Page 13 of 20

Re: LibriVox API Discussion Thread

Posted: January 3rd, 2017, 6:03 pm
by ScottLawton
csbubbles wrote:Could please someone take a look and tell whether it's a bug on LibriVox side and needs to get fixed there, or I am doing something wrong?!
Even after following the API docs, the particular bad data you found will still show up as listen_url; that field should be ignored. The easiest way to get the correct URL is to grab the RSS.

As noted multiple times in this thread (and unless it changed while I've been off doing other things), you'll see that there aren't any resources to update the API. Still, a complete catalog can be assembled with sufficient effort.

Re: LibriVox API Discussion Thread

Posted: January 6th, 2017, 1:38 pm
by hyiltiz
I am the new maintainer of the LibriVox plugin for the Amarok project. Amarok is a powerful multiplatform media player based on KDE (https://amarok.kde.org/).

Is it possible to perform API search with string (subset) matching instead of the current exact matching? For example, there are quite a few entries for Doyle's Holmes series:
https://librivox.org/api/feed/audiobooks/author/%5Edoyle

However, searching for Holmes in the title returns nothing, instead of returning some of those "Advantures of Sherlock Holmes" and "A Study in Scarlet":
https://librivox.org/api/feed/audiobooks/title/%5ESherlock

An exact match for this book also won't work:
https://librivox.org/api/feed/audiobooks/author/%5EAdventures%20of%20Sherlock%20Holmes

What is the match algorithm used for titles? I found that searching for authors is case insensitive (which is very helpful). But if searching for titles isn't based on a match, then it is very hard to actually predict what to search to get the result. For example, to actually get search results for "A Study in Scarlet" and another for "Andantures of Sherlock Holmes", what URLs should be used instead?

Re: LibriVox API Discussion Thread

Posted: January 6th, 2017, 2:45 pm
by RuthieG
With my usual disclaimer that I know nothing about APIs, it appears to me that for titles, you need to drop the definite or indefinite articles (the, a, an) at the beginning of titles.
e.g.
https://librivox.org/api/feed/audiobooks/title/%5EStudy%20in%20Scarlet
https://librivox.org/api/feed/audiobooks/title/%5EAdventures%20of%20Sherlock%20Holmes

Ruth

Re: LibriVox API Discussion Thread

Posted: January 6th, 2017, 4:12 pm
by hyiltiz
Thank you so much for the reply. That is very helpful for making searches based on full titles. And it is also case insensitive, which is great.

However, searching for "Scarlet" should also return "A Study in Scarlet" in addition to some other collection called "Scarlet Letter". The API is trying to find title that *starts* with the keyword "scarlet", but not titles that *has* "scarlet" in the string.

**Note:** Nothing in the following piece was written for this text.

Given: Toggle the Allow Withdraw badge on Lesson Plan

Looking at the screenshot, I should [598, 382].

Is it already implemented / possible to do currently but not yet explicitly documented, or is it something you could improve the APIs by implementing it? I guess it might be a easy fix that corresponds to a switch for the underlying database search API.

Re: LibriVox API Discussion Thread

Posted: January 6th, 2017, 4:17 pm
by annise
Just repeating as you can't be expected to read the whole thread - we know the API is not perfect , and hope to have it recoded sometime but am unable to do any tweaking at present. If you want to read through you may find how others are handling it.

Anne

Re: LibriVox API Discussion Thread

Posted: September 6th, 2017, 10:18 am
by gluejar
So, I asked about how to get a list of librivox urls given a gutenberg id, and was pointed here.
the suggestion was:
https://librivox.org/api/feed/audiobooks?url_text_source=gutenberg.org

but there seems to be a 50 item result limit.

Any suggestions?

Eric

Re: LibriVox API Discussion Thread

Posted: September 6th, 2017, 3:46 pm
by dlolso21
gluejar wrote:So, I asked about how to get a list of librivox urls given a gutenberg id, and was pointed here.
the suggestion was:
https://librivox.org/api/feed/audiobooks?url_text_source=gutenberg.org

but there seems to be a 50 item result limit.

Any suggestions?

Eric
Eric,

The best info on the Librivoxs API is located here -> https://librivox.org/api/info

You can increase/decrease the number of repsonses in the search result with limit and offset.

For example:
https://librivox.org/api/feed/audiobooks?limit=500
https://librivox.org/api/feed/audiobooks?limit=500&offset=500
https://librivox.org/api/feed/audiobooks?limit=500&offset=1000

The ability to search for specific fields using the API is under the DEV Notes To Do list and is not available. If it that were available, then you could specify something like

https://librivox.org/api/feed/audiobooks?url_text_source=gutenberg.org/etext/113
or
https://librivox.org/api/feed/audiobooks?url_text_source=113

David O

Re: LibriVox API Discussion Thread

Posted: September 6th, 2017, 4:37 pm
by gluejar

Re: LibriVox API Discussion Thread

Posted: September 6th, 2017, 4:51 pm
by gluejar
And in case you're wondering, there are 11,746 librivox books with gutenberg.org source.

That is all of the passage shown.